A lot of the comedy also derives from the period setting. The three witches, for example, are hippies (one of them played by Timothy “Speed” Levitch from The Cruise [q.v.]) who are sitting in a Ferris-wheel gondola in a deserted amusement park, eating some kind of fast-food chicken, as Mac is making his way home from the late shift at the diner. “Christ, I dropped the chicken!” says one.

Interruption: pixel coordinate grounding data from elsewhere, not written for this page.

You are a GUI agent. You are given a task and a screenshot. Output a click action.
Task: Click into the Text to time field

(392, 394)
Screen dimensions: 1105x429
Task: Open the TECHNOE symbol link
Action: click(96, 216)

“The fowl was foul,” says another, and giggles

“And the fair was fair,” says a third. “My ass hurts.” Their nonsensical chanting is seen as being drug-induced, and they set the comic tone picked up by the garish clothes and haircuts, the McBeths’ waterbed, the portraits of Richard Nixon on the walls of official buildings, even a streaker in the final scene. Above all, there is the knowing sensibility appealed to by making Donald homosexual with all the signs known to us (love of musicals, for instance, or interest in male athletes in suggestive poses) but still unrecognizable to the innocents of 1972!

My favorite line in the picture comes as the McBeths and their flunkies are taking counsel about how to deal with McDuff’s increasing suspicions of them. “I’ve got it,” says someone. “Mac should kill Mcduff’s entire family. That would stop him.”

“About a thousand years ago, maybe,” says Mac. “You can’t go around killing everybody today.” And the idea is dropped. It is another reminder in the body of the film of the distance separating us from Shakespeare’s world — and that the only thing to be done about it is to laugh.